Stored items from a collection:
_ _ _ _

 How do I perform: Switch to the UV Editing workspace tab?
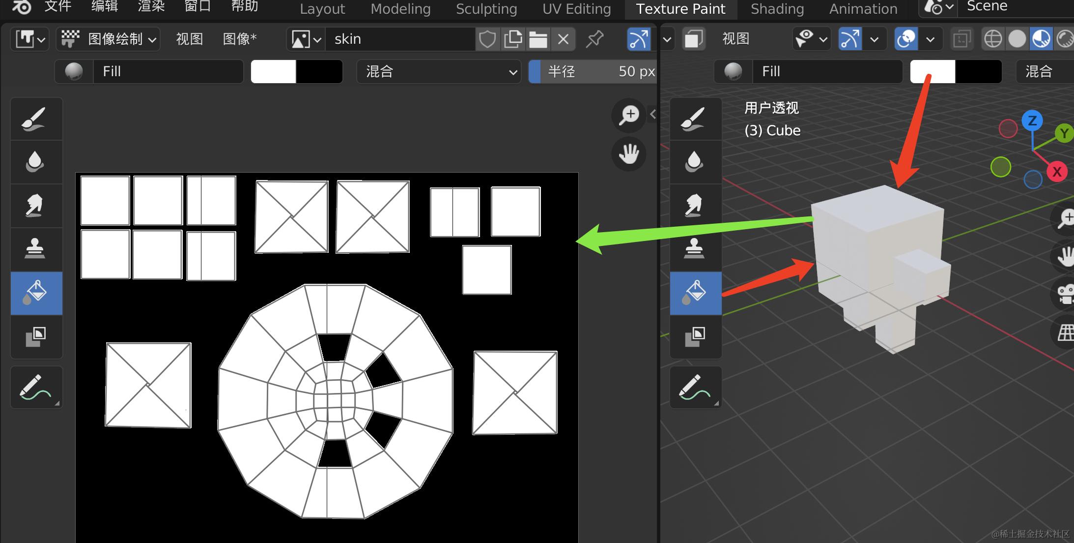click(576, 9)
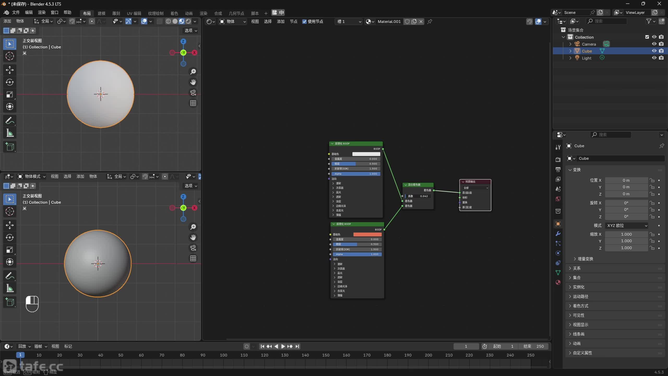668x376 pixels.
Task: Select the Measure tool in bottom viewport
Action: pyautogui.click(x=10, y=288)

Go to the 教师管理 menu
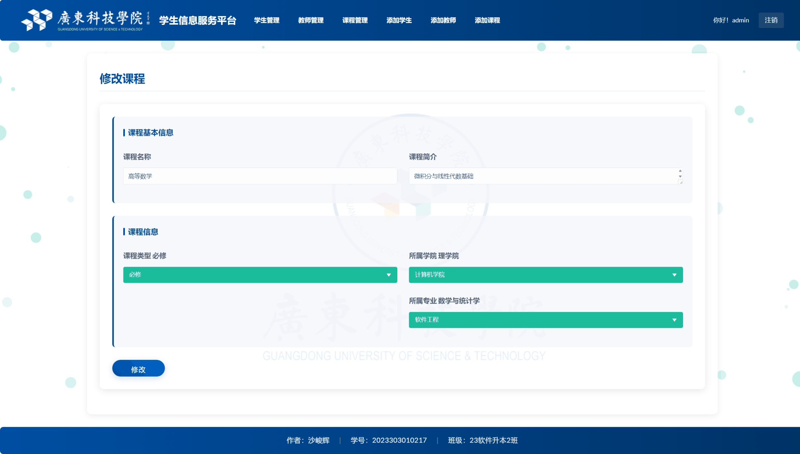click(311, 20)
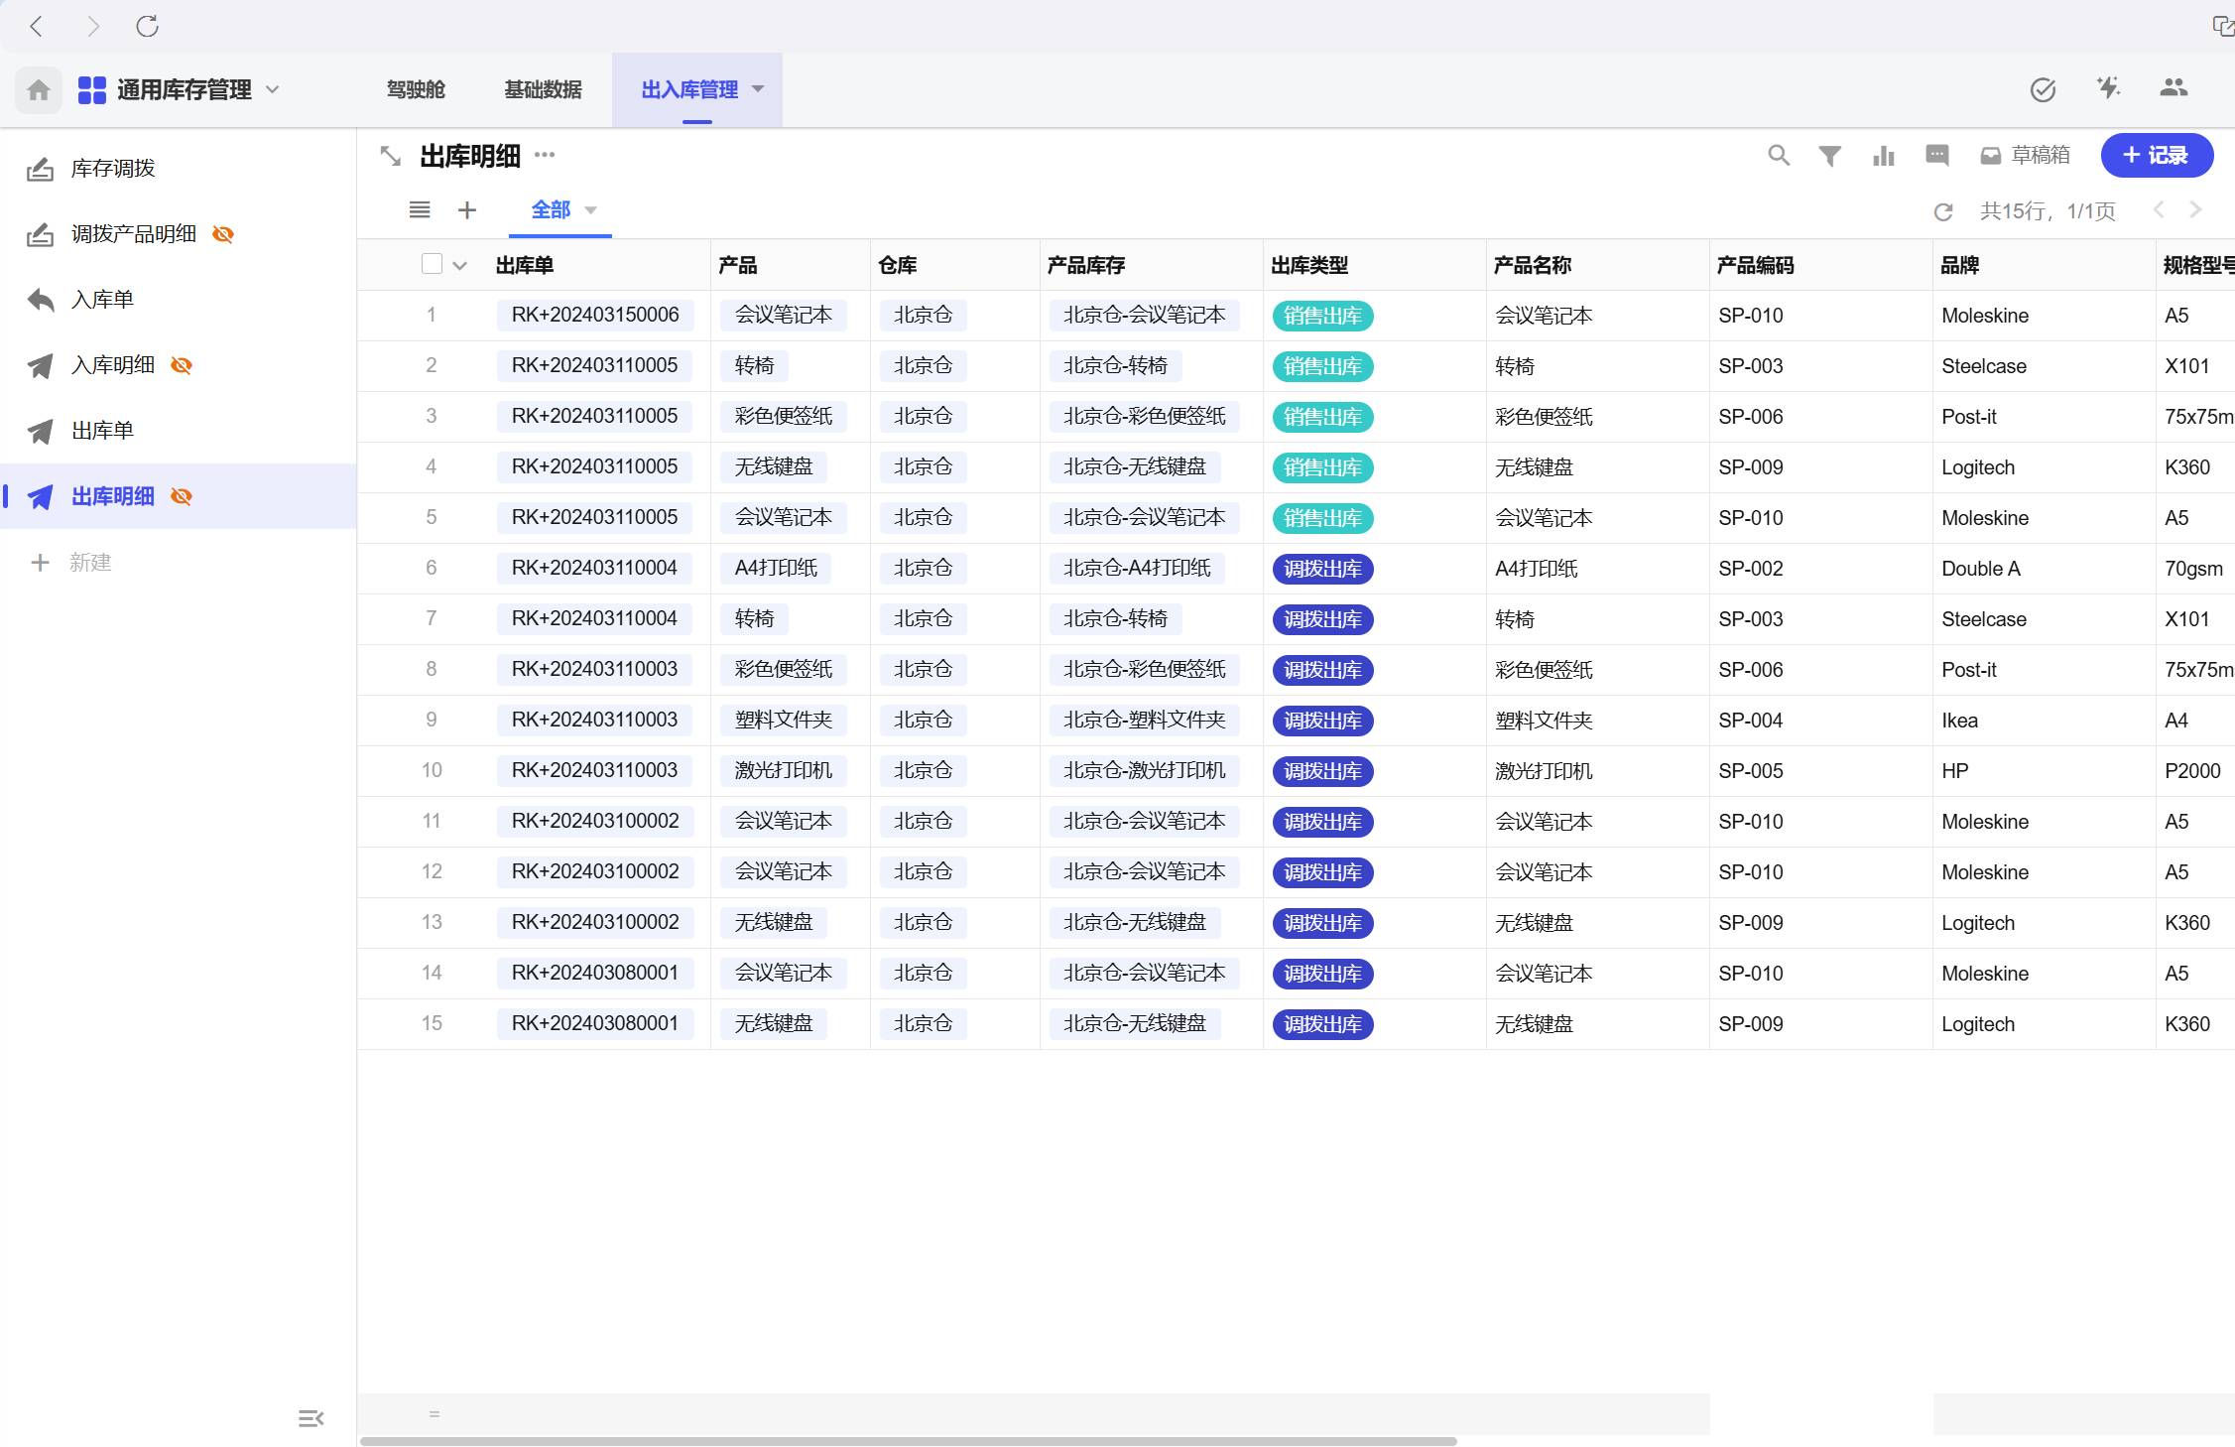Open the 驾驶舱 tab
Screen dimensions: 2235x1447
[x=416, y=90]
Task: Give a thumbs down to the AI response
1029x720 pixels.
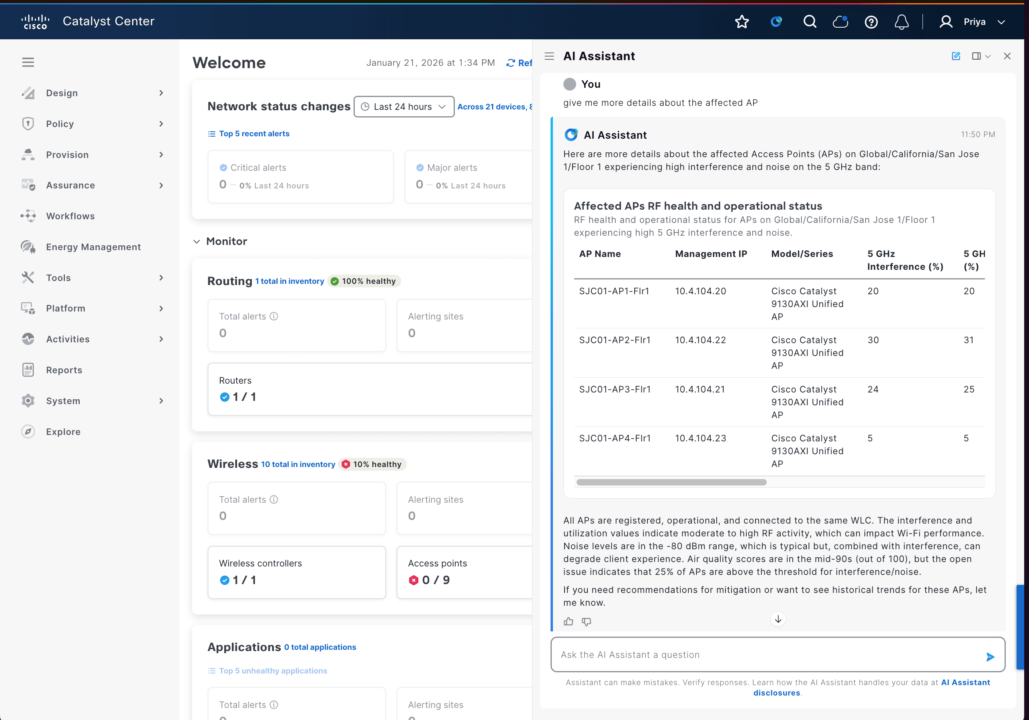Action: click(587, 622)
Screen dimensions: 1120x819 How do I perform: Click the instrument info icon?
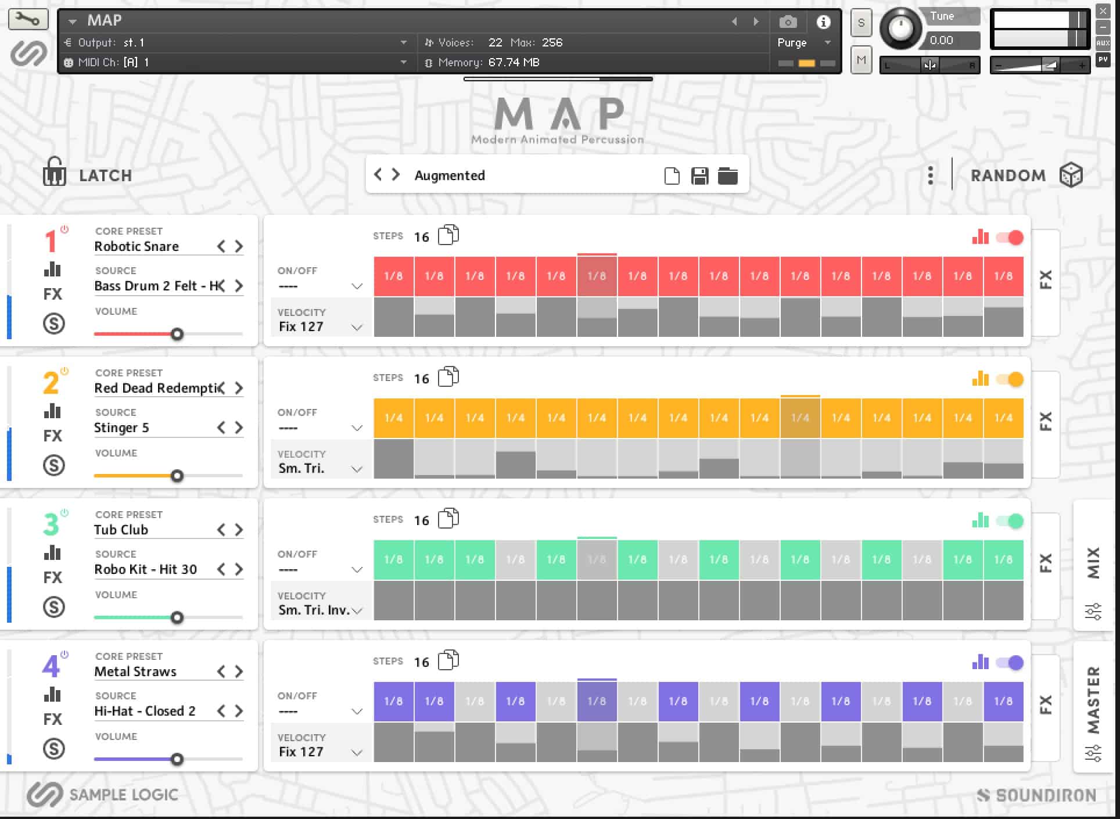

_ _ _ _

§ **What is needed**: Set down every entry above again exactly, dropping each picture.

§ **The answer**:
 How do I perform: Switch to the UV Editing workspace tab?
click(576, 9)
668x376 pixels.
Task: Select the Measure tool in bottom viewport
Action: pyautogui.click(x=10, y=288)

Go to the 教师管理 menu
click(311, 20)
Open the 驾驶舱 tab
Screen dimensions: 2235x1447
[x=416, y=90]
Task: Give a thumbs down to the AI response
1029x720 pixels.
Action: click(587, 622)
Screen dimensions: 1120x819 How do I perform: Click the instrument info icon?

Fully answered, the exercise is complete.